### TASK
Rewrite only the lines in the records from the one containing "The image size is (1618, 751)." through the one containing "point(150,172)", inclusive, swapping "magnifier" for "magnifying glass" and leaving everything else as it is.

### RECORD LIST
--- begin ---
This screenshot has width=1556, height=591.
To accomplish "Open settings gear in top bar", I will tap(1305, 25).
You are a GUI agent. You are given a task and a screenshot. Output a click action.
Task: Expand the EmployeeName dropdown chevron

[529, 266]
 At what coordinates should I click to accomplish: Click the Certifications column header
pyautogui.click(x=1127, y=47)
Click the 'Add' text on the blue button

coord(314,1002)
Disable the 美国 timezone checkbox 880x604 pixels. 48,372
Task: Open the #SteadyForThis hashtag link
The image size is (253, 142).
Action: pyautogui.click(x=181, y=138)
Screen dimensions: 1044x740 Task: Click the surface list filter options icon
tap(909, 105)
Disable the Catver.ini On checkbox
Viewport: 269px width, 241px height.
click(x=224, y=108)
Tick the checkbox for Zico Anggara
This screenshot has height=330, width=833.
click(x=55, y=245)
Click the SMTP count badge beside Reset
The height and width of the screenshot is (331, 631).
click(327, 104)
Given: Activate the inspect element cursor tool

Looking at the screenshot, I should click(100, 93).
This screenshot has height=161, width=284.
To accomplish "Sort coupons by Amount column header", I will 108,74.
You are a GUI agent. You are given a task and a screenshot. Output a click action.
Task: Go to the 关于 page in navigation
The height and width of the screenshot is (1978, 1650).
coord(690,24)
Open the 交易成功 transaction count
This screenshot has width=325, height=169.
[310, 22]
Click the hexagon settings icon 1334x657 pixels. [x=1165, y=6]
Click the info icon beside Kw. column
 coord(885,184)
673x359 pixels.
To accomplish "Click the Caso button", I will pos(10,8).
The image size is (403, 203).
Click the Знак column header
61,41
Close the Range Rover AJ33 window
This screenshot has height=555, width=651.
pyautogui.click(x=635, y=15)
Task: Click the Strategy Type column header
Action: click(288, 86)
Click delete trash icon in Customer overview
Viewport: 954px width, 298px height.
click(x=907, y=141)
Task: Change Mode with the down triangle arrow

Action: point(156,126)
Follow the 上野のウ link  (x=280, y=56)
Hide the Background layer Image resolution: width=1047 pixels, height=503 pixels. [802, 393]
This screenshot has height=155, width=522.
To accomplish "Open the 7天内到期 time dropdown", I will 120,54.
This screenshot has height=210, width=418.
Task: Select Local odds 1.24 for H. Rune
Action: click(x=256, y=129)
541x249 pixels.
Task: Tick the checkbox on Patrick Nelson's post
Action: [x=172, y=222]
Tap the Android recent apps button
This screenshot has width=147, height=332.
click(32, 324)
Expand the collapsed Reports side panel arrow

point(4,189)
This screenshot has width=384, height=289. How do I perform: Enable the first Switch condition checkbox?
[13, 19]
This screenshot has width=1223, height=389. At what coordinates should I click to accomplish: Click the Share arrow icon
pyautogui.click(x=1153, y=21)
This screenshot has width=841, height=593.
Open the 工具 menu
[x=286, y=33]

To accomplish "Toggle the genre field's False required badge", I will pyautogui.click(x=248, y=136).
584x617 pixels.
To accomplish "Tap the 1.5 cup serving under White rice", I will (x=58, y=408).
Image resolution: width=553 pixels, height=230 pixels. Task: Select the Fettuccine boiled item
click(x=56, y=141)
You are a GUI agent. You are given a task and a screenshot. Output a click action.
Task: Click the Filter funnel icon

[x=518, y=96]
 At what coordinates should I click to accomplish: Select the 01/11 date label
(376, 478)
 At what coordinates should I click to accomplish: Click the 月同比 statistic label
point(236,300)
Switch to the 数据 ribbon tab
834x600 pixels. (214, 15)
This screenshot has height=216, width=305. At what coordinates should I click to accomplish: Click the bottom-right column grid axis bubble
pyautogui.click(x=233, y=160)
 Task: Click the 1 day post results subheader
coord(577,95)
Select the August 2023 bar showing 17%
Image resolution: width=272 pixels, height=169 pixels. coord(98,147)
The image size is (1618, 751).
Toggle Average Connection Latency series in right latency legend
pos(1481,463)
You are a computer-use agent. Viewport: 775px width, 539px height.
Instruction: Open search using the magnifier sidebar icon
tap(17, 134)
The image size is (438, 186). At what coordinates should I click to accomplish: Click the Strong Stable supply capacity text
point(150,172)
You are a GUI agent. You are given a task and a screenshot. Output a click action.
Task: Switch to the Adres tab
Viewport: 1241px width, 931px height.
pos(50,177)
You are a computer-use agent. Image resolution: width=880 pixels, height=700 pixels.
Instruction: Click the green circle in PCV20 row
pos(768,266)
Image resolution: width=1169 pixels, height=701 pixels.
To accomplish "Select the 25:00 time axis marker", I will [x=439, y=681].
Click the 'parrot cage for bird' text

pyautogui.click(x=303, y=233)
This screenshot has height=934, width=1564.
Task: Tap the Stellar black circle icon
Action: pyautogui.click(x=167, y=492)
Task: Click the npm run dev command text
--- end ---
### SOLUTION TO THE PROBLEM
The image size is (1618, 751).
Toggle Average Connection Latency series in right latency legend
pos(1481,463)
You are a computer-use agent. Viewport: 775px width, 539px height.
Instruction: Open search using the magnifying glass sidebar icon
tap(17, 134)
The image size is (438, 186). At what coordinates should I click to accomplish: Click the Strong Stable supply capacity text
point(150,172)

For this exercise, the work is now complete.